* **TO DO**
In the following listing, find the lines containing "computer" and report them.

BEGIN

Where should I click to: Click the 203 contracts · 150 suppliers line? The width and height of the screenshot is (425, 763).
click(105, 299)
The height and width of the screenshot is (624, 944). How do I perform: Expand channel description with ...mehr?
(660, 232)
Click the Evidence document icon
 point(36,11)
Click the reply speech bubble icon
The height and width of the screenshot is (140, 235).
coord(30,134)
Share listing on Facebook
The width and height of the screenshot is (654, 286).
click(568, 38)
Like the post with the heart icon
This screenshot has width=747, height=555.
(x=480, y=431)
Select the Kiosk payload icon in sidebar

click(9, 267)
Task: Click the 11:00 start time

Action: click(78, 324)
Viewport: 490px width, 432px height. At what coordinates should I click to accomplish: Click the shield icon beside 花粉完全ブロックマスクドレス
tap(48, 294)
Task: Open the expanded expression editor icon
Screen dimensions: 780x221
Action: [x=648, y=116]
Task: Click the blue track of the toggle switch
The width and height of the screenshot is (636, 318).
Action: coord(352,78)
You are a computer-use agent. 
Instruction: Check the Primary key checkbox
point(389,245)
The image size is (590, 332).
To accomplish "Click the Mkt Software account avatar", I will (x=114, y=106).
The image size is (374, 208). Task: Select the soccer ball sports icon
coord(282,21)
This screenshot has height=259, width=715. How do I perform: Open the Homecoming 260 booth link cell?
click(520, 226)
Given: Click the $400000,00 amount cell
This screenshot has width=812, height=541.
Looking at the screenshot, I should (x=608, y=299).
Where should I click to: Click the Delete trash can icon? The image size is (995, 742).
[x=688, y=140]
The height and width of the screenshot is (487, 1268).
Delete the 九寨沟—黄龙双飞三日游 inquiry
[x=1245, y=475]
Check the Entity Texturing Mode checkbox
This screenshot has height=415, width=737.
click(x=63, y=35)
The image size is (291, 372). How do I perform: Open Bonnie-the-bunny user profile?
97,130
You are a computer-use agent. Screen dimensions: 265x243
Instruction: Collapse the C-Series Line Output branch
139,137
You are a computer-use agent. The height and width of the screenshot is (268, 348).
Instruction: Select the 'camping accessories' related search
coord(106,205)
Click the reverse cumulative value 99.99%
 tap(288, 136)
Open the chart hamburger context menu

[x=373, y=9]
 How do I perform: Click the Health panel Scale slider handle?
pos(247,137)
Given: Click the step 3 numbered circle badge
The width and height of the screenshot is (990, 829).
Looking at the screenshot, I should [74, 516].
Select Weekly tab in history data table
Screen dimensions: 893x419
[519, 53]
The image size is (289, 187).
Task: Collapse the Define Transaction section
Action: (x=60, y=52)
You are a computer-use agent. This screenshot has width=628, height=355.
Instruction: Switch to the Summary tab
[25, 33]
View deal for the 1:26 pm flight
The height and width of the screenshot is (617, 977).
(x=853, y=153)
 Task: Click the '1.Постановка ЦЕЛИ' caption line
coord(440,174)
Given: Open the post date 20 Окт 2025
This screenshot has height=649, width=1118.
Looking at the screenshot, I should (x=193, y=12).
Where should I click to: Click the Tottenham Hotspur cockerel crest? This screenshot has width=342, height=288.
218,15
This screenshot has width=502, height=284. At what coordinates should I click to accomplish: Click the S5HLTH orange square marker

END

* **OUTPUT BELOW**
You are a computer-use agent. 
You are a computer-use agent. Screen dimensions: 265x243
You are a computer-use agent. The height and width of the screenshot is (268, 348).
You are a computer-use agent. This screenshot has width=628, height=355.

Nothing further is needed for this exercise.